Prompt: For the entries below, repeat exactly each line starting with the one that contains "Trang chủ (209, 118)" and going on through the one that contains "Mạng lưới bán hàng (224, 19)", and no others.
■ ■ ■ ■ ■
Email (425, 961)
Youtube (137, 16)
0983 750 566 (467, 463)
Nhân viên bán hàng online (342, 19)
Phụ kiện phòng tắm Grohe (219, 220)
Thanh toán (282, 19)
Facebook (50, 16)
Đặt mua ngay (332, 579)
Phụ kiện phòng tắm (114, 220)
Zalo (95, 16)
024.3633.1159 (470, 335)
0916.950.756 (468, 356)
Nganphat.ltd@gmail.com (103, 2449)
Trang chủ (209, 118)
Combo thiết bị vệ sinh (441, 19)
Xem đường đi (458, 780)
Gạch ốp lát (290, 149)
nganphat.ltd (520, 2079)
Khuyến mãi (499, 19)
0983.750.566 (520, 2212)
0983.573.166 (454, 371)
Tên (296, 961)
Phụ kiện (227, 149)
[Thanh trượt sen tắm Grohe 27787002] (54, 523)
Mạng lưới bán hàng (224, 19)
■ ■ ■ ■ ■
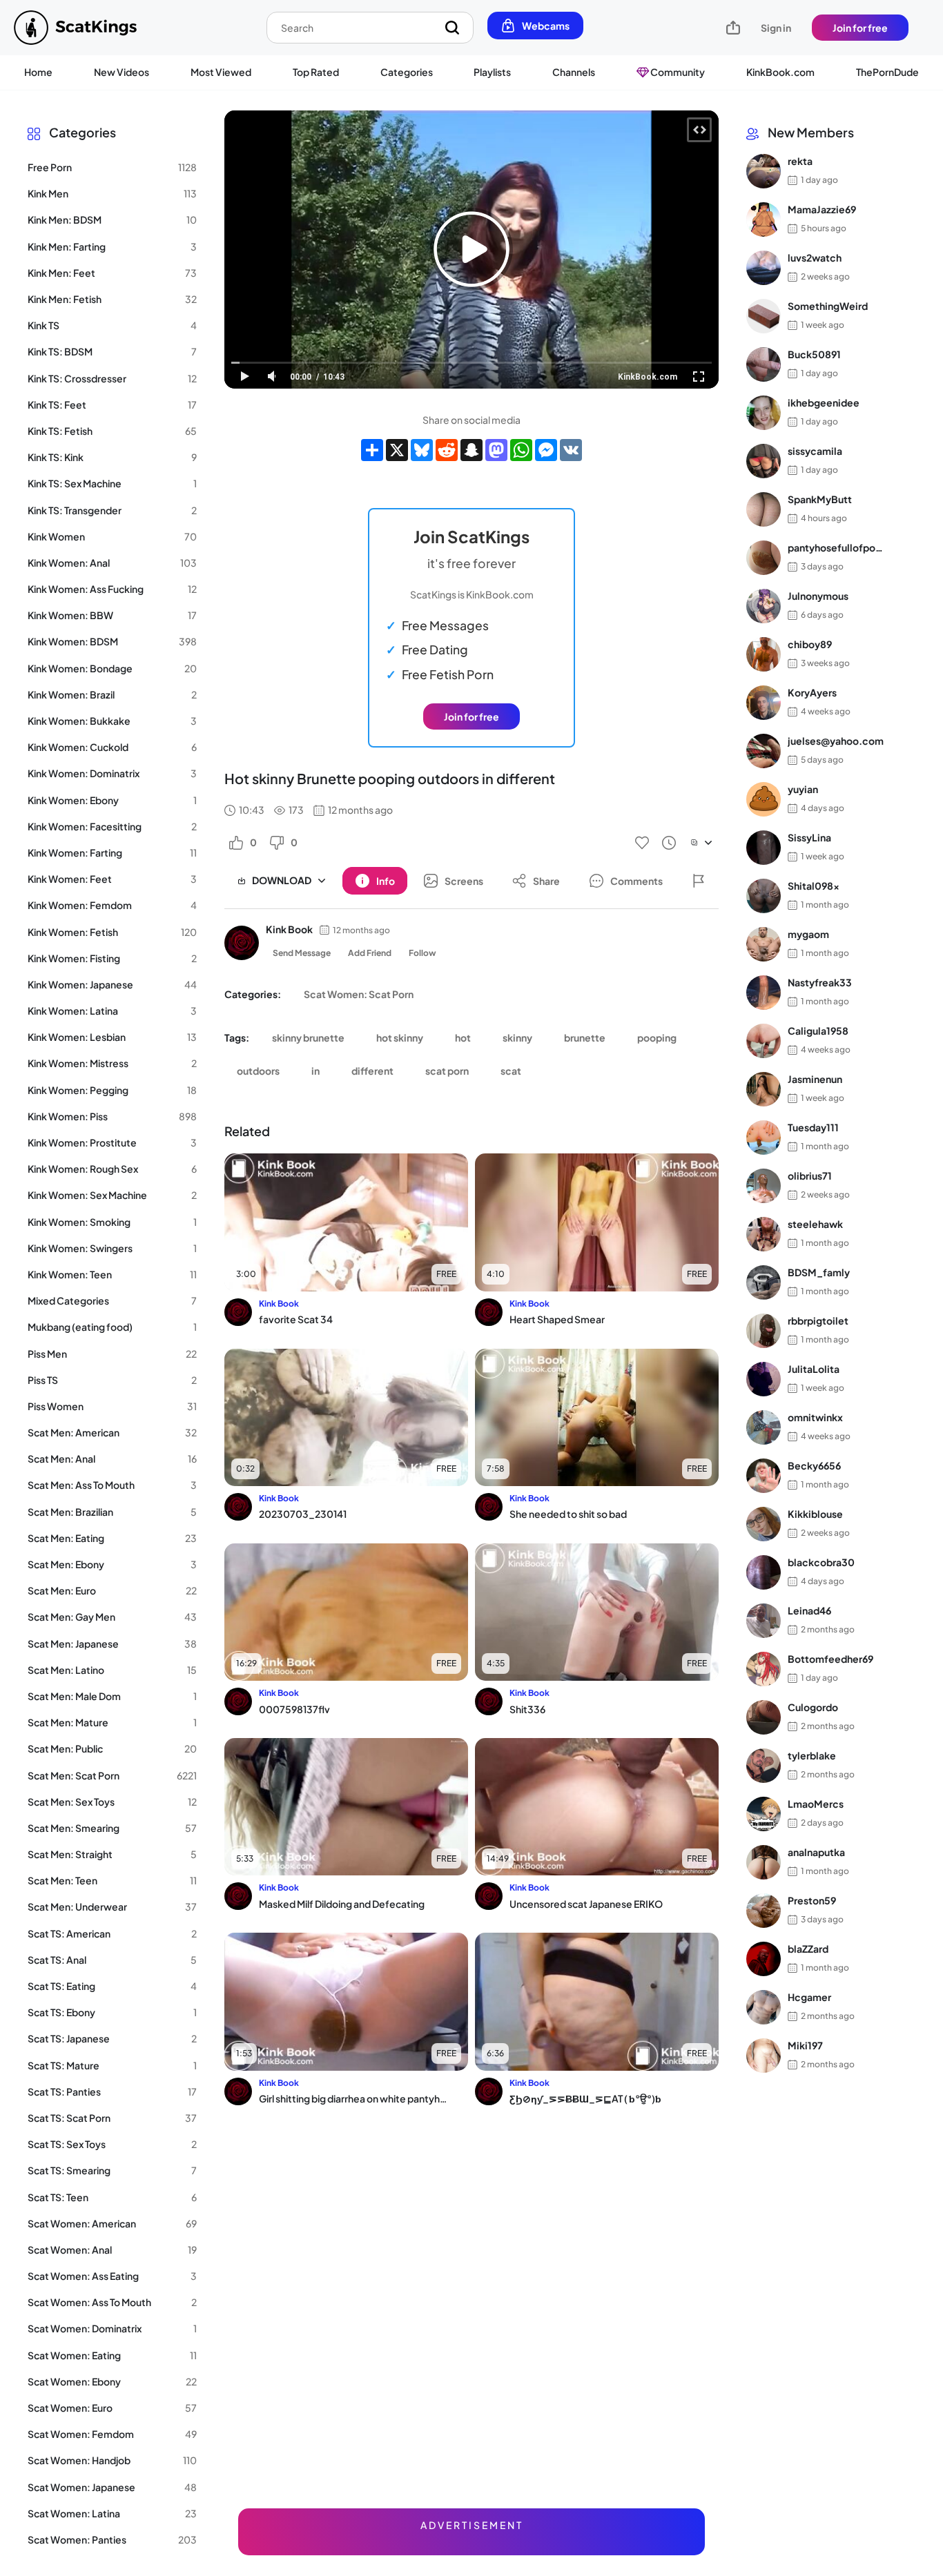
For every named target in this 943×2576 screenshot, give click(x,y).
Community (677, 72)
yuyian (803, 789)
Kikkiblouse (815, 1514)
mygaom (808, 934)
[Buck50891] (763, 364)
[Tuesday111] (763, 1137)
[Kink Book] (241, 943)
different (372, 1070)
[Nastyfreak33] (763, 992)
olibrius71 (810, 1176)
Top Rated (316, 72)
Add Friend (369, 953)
■ ■ ■ ■ ■
Result for this task:
Trang chủ (209, 118)
Combo thiết bị vệ sinh (441, 19)
Xem đường đi (458, 780)
Gạch ốp lát (290, 149)
nganphat.ltd (520, 2079)
Khuyến mãi (499, 19)
0983.750.566 (520, 2212)
0983.573.166 (454, 371)
Tên (296, 961)
Phụ kiện (227, 149)
[Thanh trượt sen tắm Grohe 27787002] (54, 523)
Mạng lưới bán hàng (224, 19)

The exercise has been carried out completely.